Creation: a product for the masses?
One San Francisco geek is set on ‘democratising creation’.
What if we could democratise creation?
This may sound like a pretentious thought from a sci-fi movie, but one San Francisco geek believes we can make it a reality.
Austin Heinz, the founder of the start-up Cambrian Genomics, dreams of a future in which customers tinker with the genetic codes of plants and animals and even design new creatures on a computer.

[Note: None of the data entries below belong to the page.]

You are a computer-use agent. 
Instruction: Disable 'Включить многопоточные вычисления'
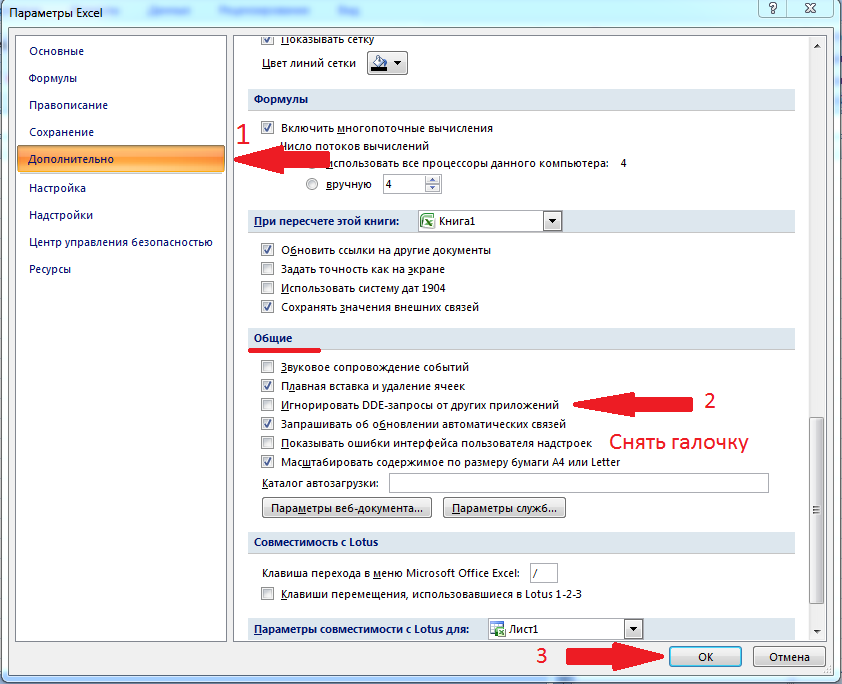pyautogui.click(x=266, y=127)
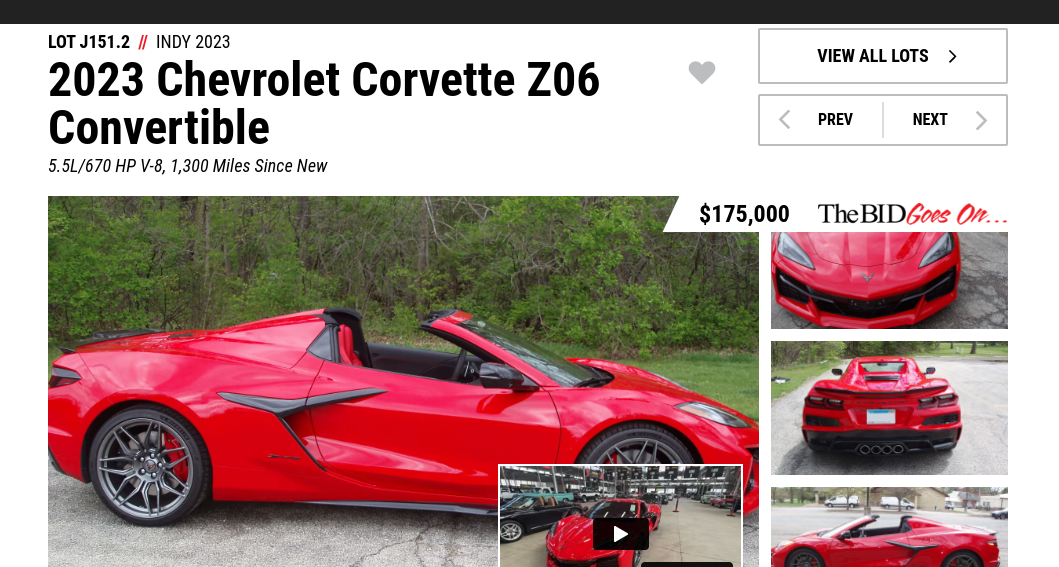The height and width of the screenshot is (567, 1059).
Task: Click the video thumbnail of showroom Corvette
Action: (621, 516)
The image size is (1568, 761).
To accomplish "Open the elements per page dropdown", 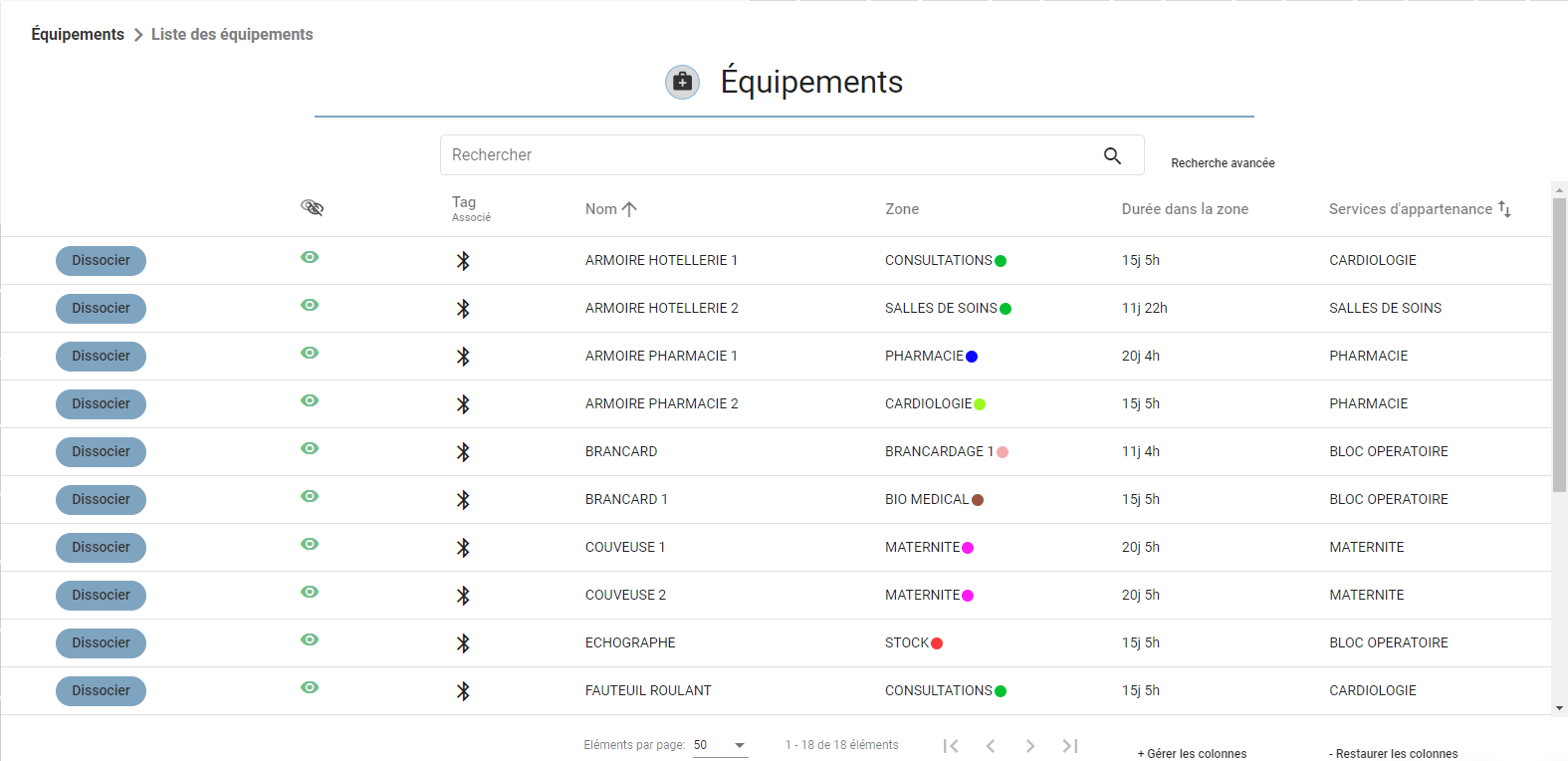I will (721, 745).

In a makeshift laboratory in San Francisco, his synthetic biology company uses lasers to create custom DNA for major pharmaceutical companies. The synthetic biology is nothing new – what’s novel is Heinz desire to make the technology cheap, fast and affordable, such that private users can take advantage of it.
“Anyone in the world that has a few dollars can make a creature, and that changes the game,” Heinz said. “And that creates a whole new world.”
The 31-year-old CEO has managed to attract over $10 million in support an investments from Silicon Valley venture capitalists. A significant amount has come from Peter Thiel’s venture firm Founders Fund.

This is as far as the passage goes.